*** RECORDS FOR THE EXERCISE ***
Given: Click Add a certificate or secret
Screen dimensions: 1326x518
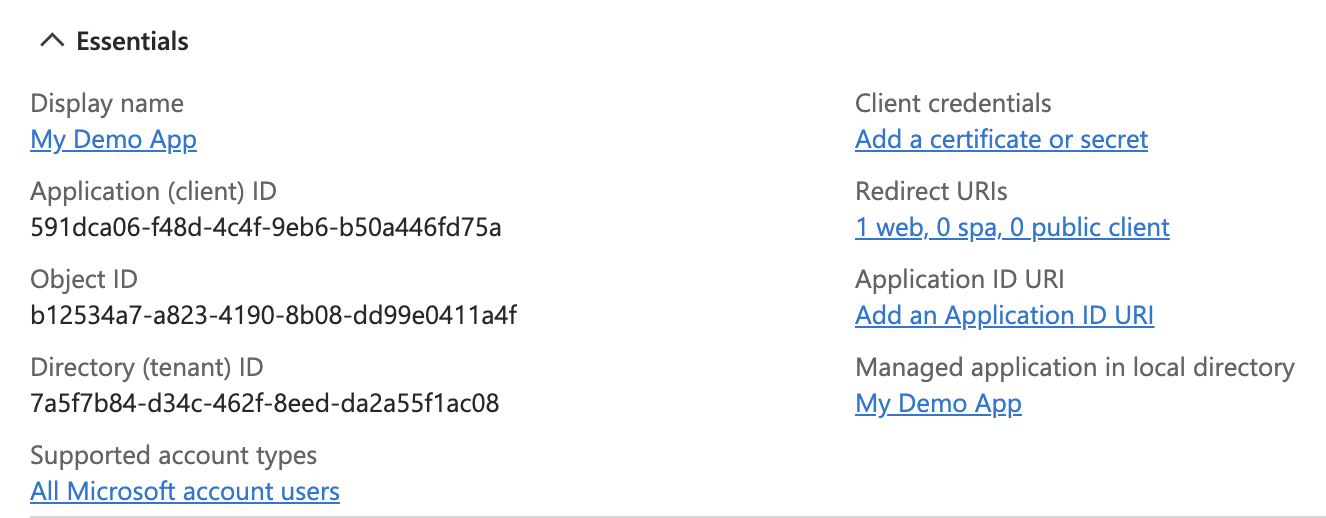Looking at the screenshot, I should (x=1001, y=140).
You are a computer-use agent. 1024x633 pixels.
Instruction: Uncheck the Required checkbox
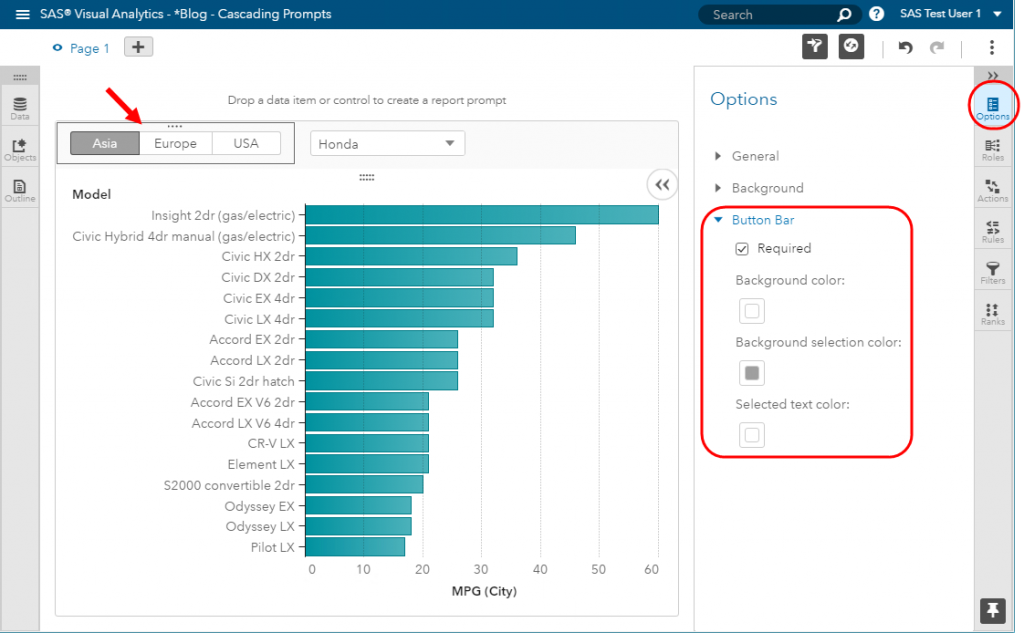[742, 249]
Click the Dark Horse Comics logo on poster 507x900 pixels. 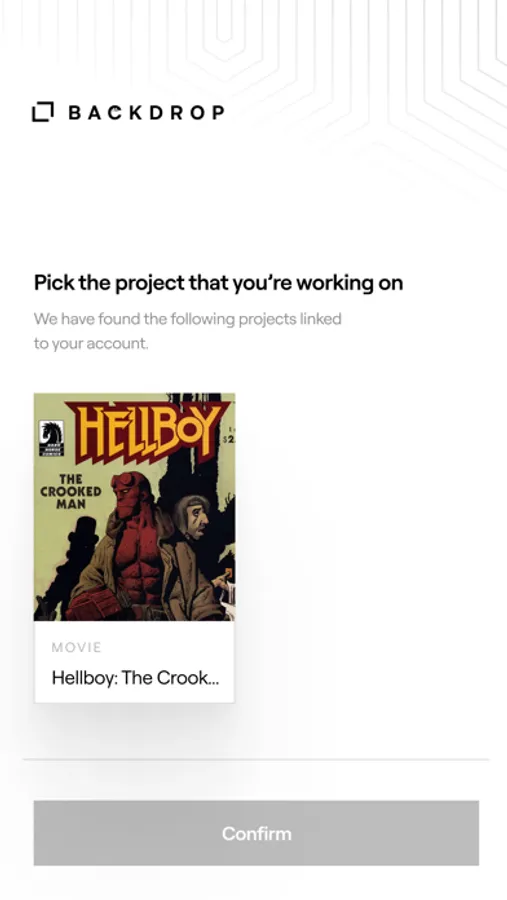[51, 439]
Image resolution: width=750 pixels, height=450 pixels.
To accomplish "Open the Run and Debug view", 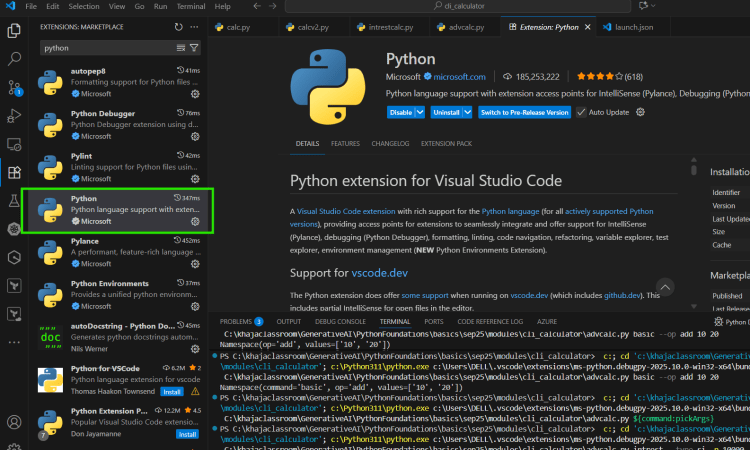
*** End of RECORDS FOR THE EXERCISE ***
YOUR GOAL: With the pictures left out, copy exactly the lines from the one containing "Image resolution: width=750" through the last line of the data.

TASK RESULT:
Image resolution: width=750 pixels, height=450 pixels.
To accomplish "Open the Run and Debug view", 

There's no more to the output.